▸ **What you need to do**
Tell how many lines below include the word "Click". Only the number should appear.

══ Provided records

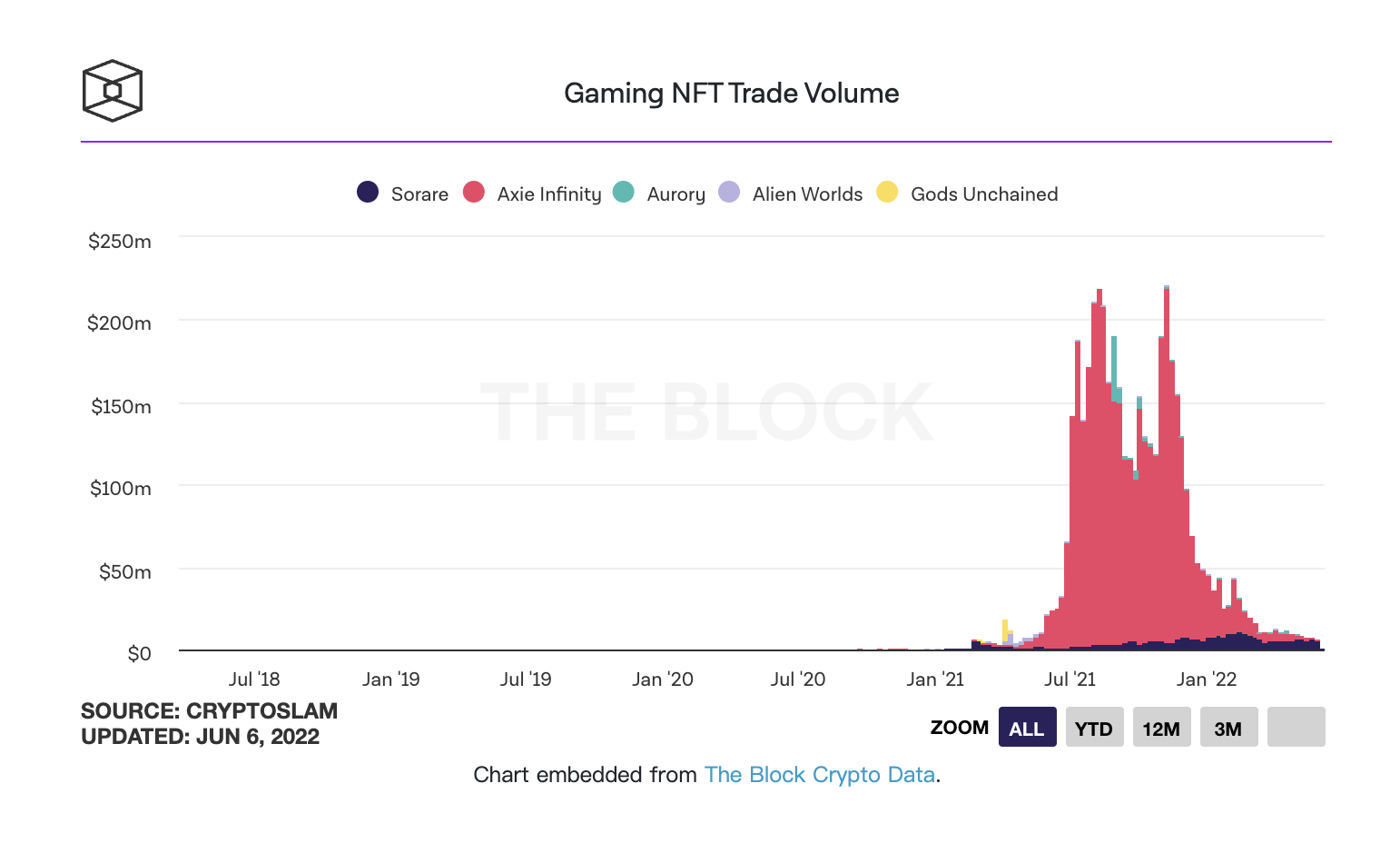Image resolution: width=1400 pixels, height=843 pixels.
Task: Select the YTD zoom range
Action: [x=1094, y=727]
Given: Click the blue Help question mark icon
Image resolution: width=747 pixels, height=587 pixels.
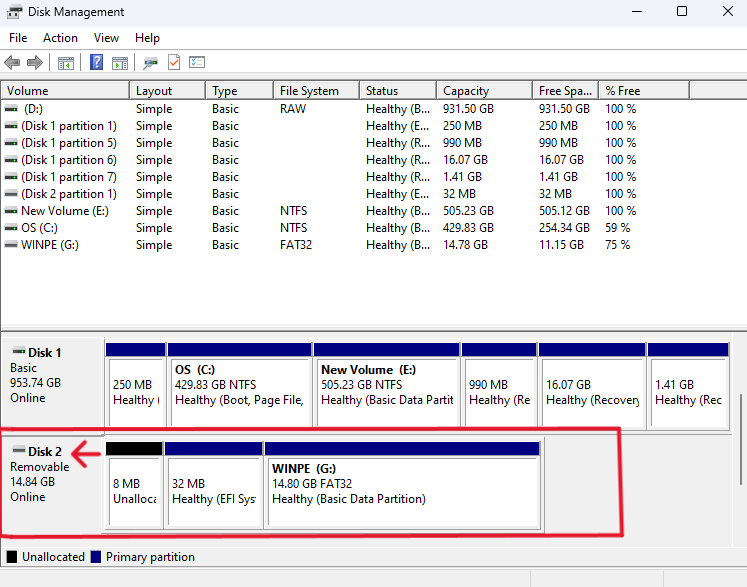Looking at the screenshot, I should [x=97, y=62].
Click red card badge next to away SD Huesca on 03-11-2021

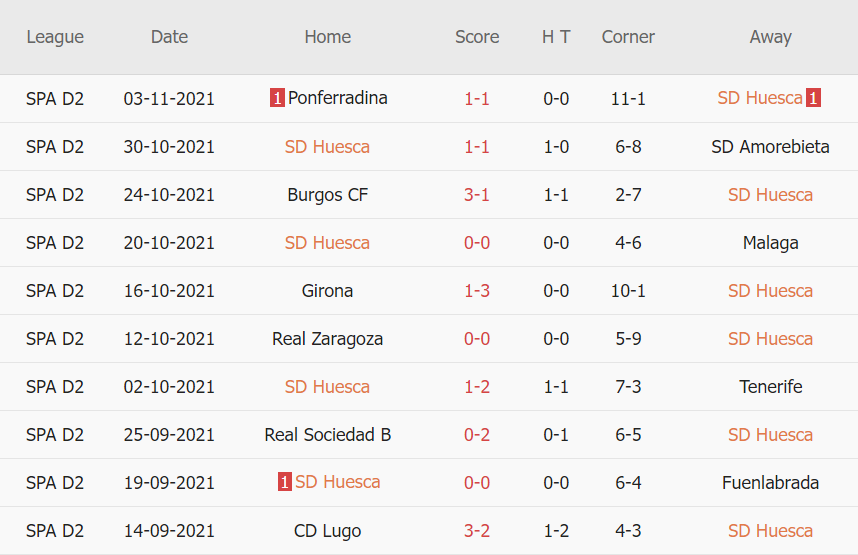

════

▸ **Finished exercise**
2